Breatherlike solitons extracted from the Peregrine rogue wave

Based on the Peregrine solution (PS) of the nonlinear Schrödinger (NLS) equation, the evolution of rational fraction pulses surrounded by zero background is investigated. These pulses display the behavior of a breatherlike solitons. We study the generation and evolution of such solitons extracted, by means of the spectral-filtering method, from the PS in the model of the optical fiber with realistic values of coefficients accounting for the anomalous dispersion, Kerr nonlinearity, and higher-order effects. The results demonstrate that the breathing solitons stably propagate in the fibers.
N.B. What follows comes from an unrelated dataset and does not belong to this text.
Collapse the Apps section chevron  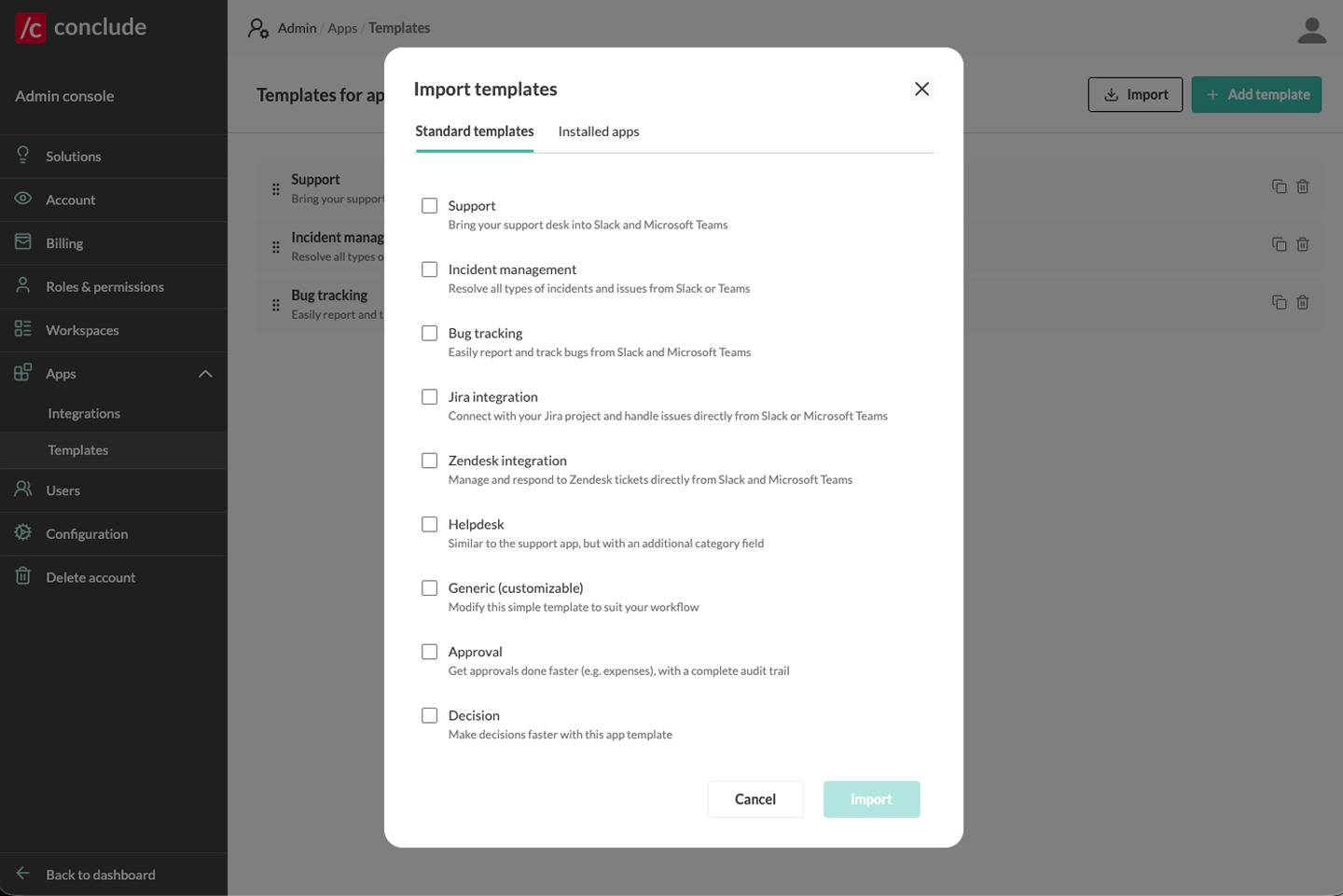coord(205,373)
Their robustness against small random perturbations applied to the initial background is demonstrated too.

Figure 1

The contour plots of (a) the Peregrine rogue wave given by Eq. (2) and (b) the rogue wave with zero CW background given by Eq. (4). The growing intensity distributions at propagation distances $z=3.5$, $z=4$, $z=4.5$, and $z=5$, respectively, are shown in (c) for the Peregrine rogue wave, and in (d) for the rogue wave with zero CW background. The parameters are $A=1$, $z_0=5$, and $t_0=0$.

Figure 2

The evolution of (a) the peak power, (b) FWHM, and (c) energy of the rogue wave with zero background. The parameters are the same as in Fig. 1.

Figure 3

The evolution of the rational fraction pulses, initiated by the configurations extracted from Eq. (4) at the corresponding positions: (a) $z_0=3.5$; (b) $z_0=4$; (c) $z_0=4.5$; (d) $z_0=5$ (see further details in the text). (e–h) The evolution of the corresponding pulse intensity and FWHM. The parameters are the same as in Fig. 1.

Figure 4

The evolution of (a) the Peregrine rogue wave excited by initial condition (10), and (b) the corresponding evolution of its spectral intensity. (c) The growing temporal-domain pulse shapes and (d) the corresponding spectral shapes at $\xi =1.45$ km, $1.50$ km, and $1.60$ km, respectively. The parameters are $P_0=0.3$ W, $\epsilon =0.0765$, and $T_1=3.7722$ ps.

Figure 5

(a) The evolution of the fraction pulse in the case when the background was removed from the Peregrine rogue wave. (b) and (c) The corresponding temporal and spectral shapes of the pulse at $\xi =1.45$ km, $1.50$ km, and $1.60$ km, respectively. (d), (e), and (f) The evolution of the peak power, FWHM, and soliton number $N$, respectively. The parameters are the same as in Fig. 4.

Figure 6

(a), (c), and (e) The evolution of the initial state (10), corresponding to the fraction pulse, with the background extracted from the PS at (a) $\xi =1.45$ km, (c) $\xi =1.50$ km, and (e) $\xi =1.60$ km, respectively. (b), (d), and (f) The corresponding evolution of the peak power. Parameters of initial condition (10) are the same as in Fig. 4.

Figure 7

The same as in Fig. 6, but with the Raman effect, with $T_R=3$ fs, taken into regard. The other parameters are the same as in Fig. 4.

Figure 8

The evolution of the breathing soliton extracted from the PS at $\xi =1.45$ km, under the the action of small perturbations added to initial condition (10). (a) The initial profile (10), perturbed by $0.1\%$ random noise. (b) The long-distance evolution of the pulse. (c) The corresponding evolution of the peak power. The parameters are the same as in Fig. 4.